This is also the point where you have the highest leverage. Your leverage is always based around the idea that you might go to another company. When you're considering multiple offers, it's very credible that you might work for another company. Once you've been hired and you've been working there for a year, they figure the inertia of leaving your job and going to another company is big, and limit your salary raise.
You need to be careful with your advice to others, I know you mean well but it could really mess somebody up in a very real way.
I actually use a small tweak: rather than "all are equally good so I'm choosing based on salary," I pick the company I want, then go to the others and say "another company has offered me X. Could you offer me a little more?" Once they do, I go back to the company I want and say "another company has offered me Y. I really want to work for you, so could you match Y?" Perhaps the "I really want to you," and only asking to match another offer, is more important than I thought?
However, I think using post-offer leverage to negotiate extra pay is a bad idea. The leverage exists, but it's limited. I'd rather use it to get insight into (and favor in) project allocation than a measly few grand. Project allocation is the difference between having a successful career-- learning a lot, working with great people, getting the promotions-- and needing to find a new job in 12 months. A few thousand dollars is nothing in comparison. This style of negotiation is more subtle, and takes the form of a "reverse interview" than a line-in-the-sand "I want $10k more" statement, but I think the former is better at (a) presenting yourself well, and (b) getting you what you actually want, which is a successful career.

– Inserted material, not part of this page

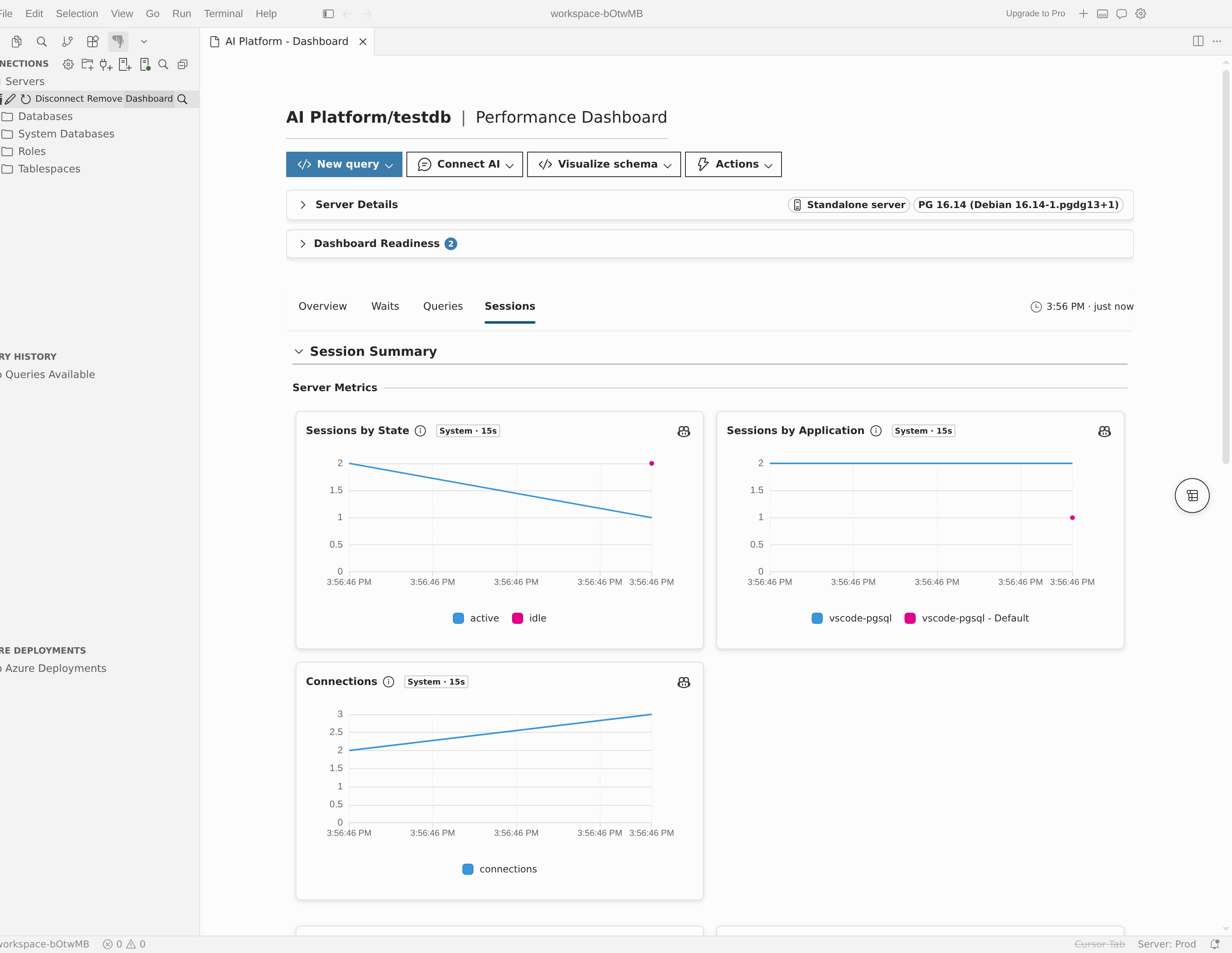
Task: Toggle the idle series legend
Action: pos(529,618)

I also tend to subscribe to the philosophy that the first 120 days of any job (including post-offer negotiation) are an extended interview. What you want to show is that you care about your work intensely and that you have the potential to reach very high levels, but also that you expect to be challenged and given appropriate work; not that you are a mercenary who makes career decisions based on a few thousand dollars.
Salary matters-- you need enough that money isn't a personal problem for you, and salary is an indication of how the firm perceives your professional maturity-- but small margins don't.
False symmetry. For a company, an extra 5k per year shouldn't even make a blip on the radar. If it does then I would have to question the stability of said company. For me however, as my sole income it does make a very obvious difference.
I suppose, though, I've never tried to get into Facebook or Google. And I suppose in those companies, with huge applicant pools, they'd chose somebody else if I indicated I only saw working for them to be equal to working for my other offers (unless, of course, one was one of them, and my other offer was the other).